Binding Letter of Intent - Cheung Laboratories Inc. and Ardex Equipment LLC
ARDEX EQUIPMENT, LLC
[LETTERHEAD]
August 2, 1996
Dr. Augustine Y. Cheung, President
Cheung Laboratories, Inc.
10220 Old Columbia Road, Suite I
Columbia, MD 21046-1705
RE: Binding Letter of Intent
Rescission of Cheung Laboratories, Inc. Investment In Ardex Equipment,
LLC
Dear Dr. Cheung:
This letter will serve to set forth the background and confirm our discussions
to proceed in the following manner to rescind the transaction in which Cheung
Laboratories, Inc. ("CLI") invested $450,000 in Ardex Equipment, LLC ("Ardex")

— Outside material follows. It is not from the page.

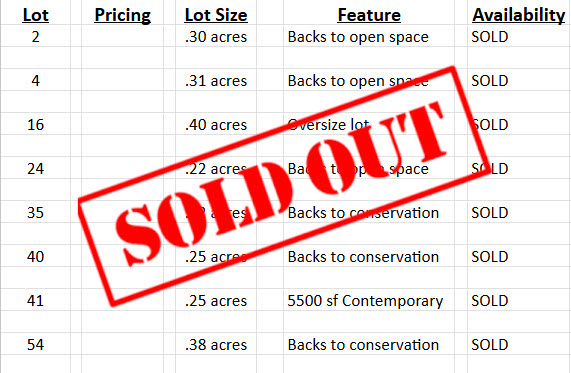Click the Lot Size header cell
571x373 pixels.
coord(216,15)

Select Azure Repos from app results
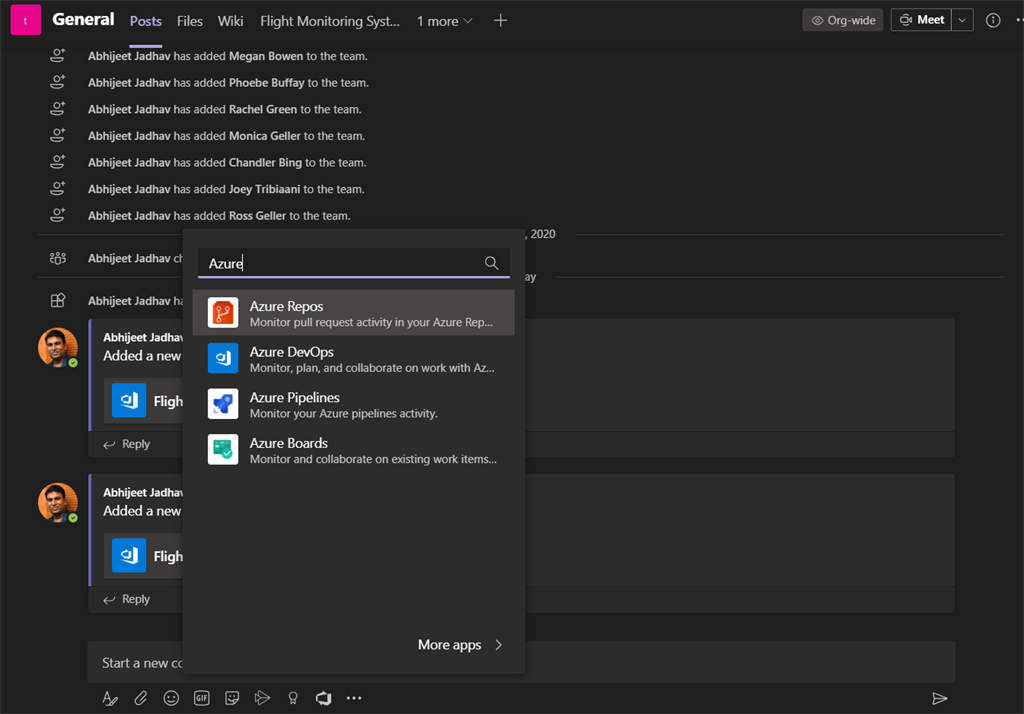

stock ($400,000 purchased from Ardex and $50,000 from the principals of Ardex),
$50,000 of which has been repaid from Ardex and $400,000 of which remains as an
investment in Ardex in the form of 17.1111% of the present equity of Ardex.
1. CLI contracted to acquire a controlling interest in Ardex and provide
substantial funding to Ardex as part of implementing a business plan
for CLI's Industrial Division, which business plan involved a
significant investment in CLI by Mr. Gao Yu Wen. Mr. Gao has become
seriously ill, the Industrial Division is being closed and CLI has
entered into an agreement to redeem Mr. Gao's investment in CLI.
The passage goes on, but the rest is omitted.